This page assumes that you have completed the steps in the Before you begin section of the Quickstart for an HLS live stream or the Quickstart for an MPEG-DASH live stream.

Supported locations

Language codes for AI-generated captions are supported on a per-location basis.

Show locations

Location Supported language codes
asia-northeast1 en-US
asia-south1 en-IN
en-GB
en-US
asia-southeast1 en-US
australia-southeast1 en-AU
europe-west1 da-DK
nl-NL
en-GB
en-US
fr-FR
de-DE
it-IT
es-ES
europe-west2 en-GB
europe-west3 da-DK
nl-NL
en-GB
en-US
fr-FR
de-DE
it-IT
es-ES
northamerica-northeast1 en-CA
fr-CA
us-central1 en-US
pt-BR
es-CO
es-MX
es-US
us-east1 en-US
pt-BR
es-CO
es-MX
es-US
us-west1 en-US
pt-BR
es-CO
es-MX
es-US

The AI-generated translation feature is only supported on us-west1 and europe-west1.

Use either us-west1 or europe-west1 for all API requests on this page.

Create the input endpoint

To create the input endpoint, use the projects.locations.inputs.create method.

Before using any of the request data, make the following replacements:

  • PROJECT_NUMBER: your Google Cloud project number; this is located in the Project number field on the IAM Settings page
  • LOCATION: the location in which to create the input endpoint; use one of the supported regions
    Show locations
    • us-central1
    • us-east1
    • us-east4
    • us-west1
    • us-west2
    • northamerica-northeast1
    • southamerica-east1
    • asia-east1
    • asia-east2
    • asia-south1
    • asia-northeast1
    • asia-southeast1
    • australia-southeast1
    • europe-north1
    • europe-west1
    • europe-west2
    • europe-west3
    • europe-west4
  • INPUT_ID: a user-defined identifier for the new input endpoint to create (to which you send your input stream).
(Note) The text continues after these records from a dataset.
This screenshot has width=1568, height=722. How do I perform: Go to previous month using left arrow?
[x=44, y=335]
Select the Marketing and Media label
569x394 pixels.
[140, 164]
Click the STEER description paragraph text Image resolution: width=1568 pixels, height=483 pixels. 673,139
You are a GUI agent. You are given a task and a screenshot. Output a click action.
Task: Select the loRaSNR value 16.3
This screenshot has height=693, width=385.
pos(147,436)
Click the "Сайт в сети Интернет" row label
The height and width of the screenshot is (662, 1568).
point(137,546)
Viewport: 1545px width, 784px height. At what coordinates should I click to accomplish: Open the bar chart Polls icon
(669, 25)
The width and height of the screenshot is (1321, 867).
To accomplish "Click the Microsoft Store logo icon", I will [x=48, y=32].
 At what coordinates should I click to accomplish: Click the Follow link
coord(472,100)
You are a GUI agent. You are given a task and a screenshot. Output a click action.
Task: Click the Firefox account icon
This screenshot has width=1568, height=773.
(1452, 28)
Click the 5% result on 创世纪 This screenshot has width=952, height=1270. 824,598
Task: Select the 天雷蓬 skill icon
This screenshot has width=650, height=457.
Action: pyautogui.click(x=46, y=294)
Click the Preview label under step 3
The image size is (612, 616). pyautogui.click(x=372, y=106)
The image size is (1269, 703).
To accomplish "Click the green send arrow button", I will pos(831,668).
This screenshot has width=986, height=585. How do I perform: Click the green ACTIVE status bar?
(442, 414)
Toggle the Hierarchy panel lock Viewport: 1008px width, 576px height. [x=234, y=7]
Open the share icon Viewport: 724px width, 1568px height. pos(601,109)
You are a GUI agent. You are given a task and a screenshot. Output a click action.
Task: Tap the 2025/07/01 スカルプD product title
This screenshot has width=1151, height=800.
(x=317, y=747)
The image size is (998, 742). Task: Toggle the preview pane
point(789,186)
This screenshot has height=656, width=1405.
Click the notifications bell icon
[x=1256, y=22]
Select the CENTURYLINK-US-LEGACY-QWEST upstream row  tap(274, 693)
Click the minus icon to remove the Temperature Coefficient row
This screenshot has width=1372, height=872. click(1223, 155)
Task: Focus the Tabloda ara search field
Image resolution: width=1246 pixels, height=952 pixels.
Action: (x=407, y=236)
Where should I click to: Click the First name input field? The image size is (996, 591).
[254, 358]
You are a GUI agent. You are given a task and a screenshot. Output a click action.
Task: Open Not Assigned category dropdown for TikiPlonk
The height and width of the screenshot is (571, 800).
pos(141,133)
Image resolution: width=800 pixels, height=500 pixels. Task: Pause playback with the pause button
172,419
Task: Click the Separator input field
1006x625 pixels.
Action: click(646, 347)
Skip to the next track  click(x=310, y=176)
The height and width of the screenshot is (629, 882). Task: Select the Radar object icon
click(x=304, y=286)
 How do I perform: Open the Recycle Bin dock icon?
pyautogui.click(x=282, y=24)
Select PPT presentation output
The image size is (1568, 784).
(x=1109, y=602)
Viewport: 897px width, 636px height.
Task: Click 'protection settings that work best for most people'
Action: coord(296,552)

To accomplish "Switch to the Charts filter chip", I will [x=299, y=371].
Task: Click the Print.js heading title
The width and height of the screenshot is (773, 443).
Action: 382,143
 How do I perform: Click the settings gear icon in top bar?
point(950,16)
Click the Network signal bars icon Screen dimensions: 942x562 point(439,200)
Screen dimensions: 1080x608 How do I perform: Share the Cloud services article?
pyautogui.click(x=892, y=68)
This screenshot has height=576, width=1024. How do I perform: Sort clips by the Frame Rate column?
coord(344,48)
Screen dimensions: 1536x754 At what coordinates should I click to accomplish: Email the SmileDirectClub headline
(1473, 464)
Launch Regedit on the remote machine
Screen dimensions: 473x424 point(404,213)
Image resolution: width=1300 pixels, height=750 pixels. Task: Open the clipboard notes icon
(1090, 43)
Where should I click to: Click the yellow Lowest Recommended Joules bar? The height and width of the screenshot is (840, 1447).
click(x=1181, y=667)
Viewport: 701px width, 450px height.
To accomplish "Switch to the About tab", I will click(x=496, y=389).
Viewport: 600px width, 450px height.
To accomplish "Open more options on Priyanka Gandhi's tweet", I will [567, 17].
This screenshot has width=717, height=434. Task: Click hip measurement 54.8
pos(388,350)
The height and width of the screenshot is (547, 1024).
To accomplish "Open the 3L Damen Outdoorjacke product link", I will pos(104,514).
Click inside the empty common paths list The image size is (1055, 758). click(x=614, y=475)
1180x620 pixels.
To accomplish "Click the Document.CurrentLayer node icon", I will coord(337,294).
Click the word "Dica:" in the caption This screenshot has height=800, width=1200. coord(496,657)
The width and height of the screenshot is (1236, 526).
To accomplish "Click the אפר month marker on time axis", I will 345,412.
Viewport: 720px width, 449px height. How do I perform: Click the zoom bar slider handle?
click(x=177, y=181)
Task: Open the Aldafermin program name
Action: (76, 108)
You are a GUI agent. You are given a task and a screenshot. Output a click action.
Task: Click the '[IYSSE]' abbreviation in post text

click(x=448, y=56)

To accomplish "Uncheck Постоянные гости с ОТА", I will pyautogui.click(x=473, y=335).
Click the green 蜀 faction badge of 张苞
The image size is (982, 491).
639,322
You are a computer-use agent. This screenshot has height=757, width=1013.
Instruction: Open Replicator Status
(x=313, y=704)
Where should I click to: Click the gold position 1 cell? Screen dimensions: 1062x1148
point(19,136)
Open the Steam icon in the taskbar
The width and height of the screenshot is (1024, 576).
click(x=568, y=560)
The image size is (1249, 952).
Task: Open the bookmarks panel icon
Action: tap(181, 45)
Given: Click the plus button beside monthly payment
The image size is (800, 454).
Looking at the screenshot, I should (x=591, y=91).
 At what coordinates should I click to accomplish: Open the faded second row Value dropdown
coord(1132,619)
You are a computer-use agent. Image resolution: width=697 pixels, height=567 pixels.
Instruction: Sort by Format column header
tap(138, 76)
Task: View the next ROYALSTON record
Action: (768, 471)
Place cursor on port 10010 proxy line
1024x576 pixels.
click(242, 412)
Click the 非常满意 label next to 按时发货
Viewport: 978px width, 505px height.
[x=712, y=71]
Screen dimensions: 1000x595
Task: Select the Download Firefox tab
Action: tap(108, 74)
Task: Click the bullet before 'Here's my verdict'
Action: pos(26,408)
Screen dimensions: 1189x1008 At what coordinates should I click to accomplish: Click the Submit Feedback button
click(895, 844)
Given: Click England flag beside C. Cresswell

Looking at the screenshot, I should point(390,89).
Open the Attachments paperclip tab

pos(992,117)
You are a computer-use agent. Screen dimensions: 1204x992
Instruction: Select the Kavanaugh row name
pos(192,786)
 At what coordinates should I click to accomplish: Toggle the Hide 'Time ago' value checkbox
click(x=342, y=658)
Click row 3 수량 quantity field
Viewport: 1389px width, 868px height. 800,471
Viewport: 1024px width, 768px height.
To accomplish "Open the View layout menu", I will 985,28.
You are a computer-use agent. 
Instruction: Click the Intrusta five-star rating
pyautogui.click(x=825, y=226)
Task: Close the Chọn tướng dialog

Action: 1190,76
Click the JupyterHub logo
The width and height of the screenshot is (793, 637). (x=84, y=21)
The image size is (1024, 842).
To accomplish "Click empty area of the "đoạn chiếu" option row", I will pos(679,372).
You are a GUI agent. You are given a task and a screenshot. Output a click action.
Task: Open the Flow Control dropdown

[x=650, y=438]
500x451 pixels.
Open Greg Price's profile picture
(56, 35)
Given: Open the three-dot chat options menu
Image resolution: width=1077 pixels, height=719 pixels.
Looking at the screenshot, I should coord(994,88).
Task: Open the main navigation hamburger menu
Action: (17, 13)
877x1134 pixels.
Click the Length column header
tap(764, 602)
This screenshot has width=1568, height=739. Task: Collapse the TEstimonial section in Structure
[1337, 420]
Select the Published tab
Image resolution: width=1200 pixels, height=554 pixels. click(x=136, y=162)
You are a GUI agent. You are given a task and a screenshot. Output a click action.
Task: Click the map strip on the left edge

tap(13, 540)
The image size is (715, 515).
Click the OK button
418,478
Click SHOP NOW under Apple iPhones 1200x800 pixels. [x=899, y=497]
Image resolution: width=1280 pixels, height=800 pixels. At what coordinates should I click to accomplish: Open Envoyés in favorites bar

This value must be 1-63 characters, begin and end with [a-z0-9], and can contain dashes (-) between characters. For example, my-input.

Request JSON body:

{
  "type": "RTMP_PUSH"
}

To send your request, expand one of these options:

You should receive a JSON response similar to the following:

{
  "name": "projects/PROJECT_NUMBER/locations/LOCATION/operations/OPERATION_ID",
  "metadata": {
    "@type": "type.googleapis.com/google.cloud.video.livestream.v1.OperationMetadata",
    "createTime": CREATE_TIME,
    "target": "projects/PROJECT_NUMBER/locations/LOCATION/inputs/INPUT_ID",
    "verb": "create",
    "requestedCancellation": false,
    "apiVersion": "v1"
  },
  "done": false
}

Copy the returned OPERATION_ID to use in the next section.

Check for the result

Use the projects.locations.operations.get method to check if the input endpoint has been created. If the response contains "done: false", repeat the command until the response contains "done: true". Creating the first input endpoint in a region may take up to 10 minutes.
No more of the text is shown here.